Acessadas pela Gênero e Número via Lei de Acesso à Informação (LAI), para o estudo “Cenários e possibilidades da pandemia desigual em gênero e raça no Brasil”, em parceria com o Instituto Ibirapitanga, denúncias enviadas ao Ministério Público do Trabalho nos cinco primeiros meses da pandemia de Covid-19 no Brasil ilustram abusos e violações cometidas contra trabalhadoras domésticas, privadas do direito à quarentena e c1onsideradas “essenciais”, seja por decreto estadual, como ocorreu no estado do Pará, seja pela vontade de empregadores.

Como outras comoções causadas por tragédias no Brasil, as mortes emblemáticas de Cleonice Gonçalves, de 63 anos, primeira vítima da Covid-19 no estado do Rio de Janeiro, infectada pelos patrões que haviam chegado da Itália, e de Miguel Otávio Santana da Silva, deixado sozinho no elevador pela empregadora de Mirtes Renata, no Recife (PE), não provocaram mudança alguma em uma da relações trabalhistas mais antigas e desiguais do país.

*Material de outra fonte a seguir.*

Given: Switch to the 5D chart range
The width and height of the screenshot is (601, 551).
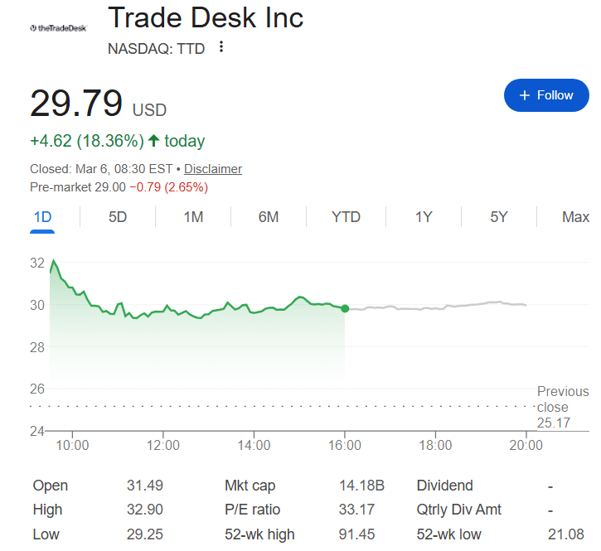Looking at the screenshot, I should [118, 217].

A classe reúne cerca de 6,2 milhões de pessoas, sendo que 93% são mulheres e, entre elas, 68% são negras, de acordo com a Pesquisa Nacional por Amostra Domiciliar (Pnad) de 2018, do IBGE, a mais recente a compilar esses números.

Somente as 3,9 milhões de trabalhadoras negras domésticas do Brasil, como Cleonice e Mirtes Renata, representam mais que o triplo do total de caminhoneiros no país, recentemente incluídos pelo governo federal no grupo prioritário da vacinação contra o coronavírus. De todas as categorias profissionais deste primeiro grupo, trabalhadores domésticos, aliás, são um grupo menor apenas que os profissionais de saúde, que compreendem 6,6 milhões de pessoas.

Ainda segundo números do IBGE sobre o impacto da pandemia no mercado de trabalho, o setor foi o segundo mais atingido no país. A Pnad Contínua, divulgada em 28 de janeiro de 2021, mostra que 1,5 milhão de postos de trabalho doméstico foram perdidos de setembro a novembro de 2020, último período analisado.

Entre as dez atividades econômicas avaliadas, o trabalho doméstico foi a segunda com maior perda (-24,2%) na comparação com o mesmo período de 2019, atrás apenas do setor de alojamento e alimentação (-26,7%). Vale ressaltar, no entanto, que, em números absolutos, as perdas são iguais: 1,5 milhão de postos de trabalho.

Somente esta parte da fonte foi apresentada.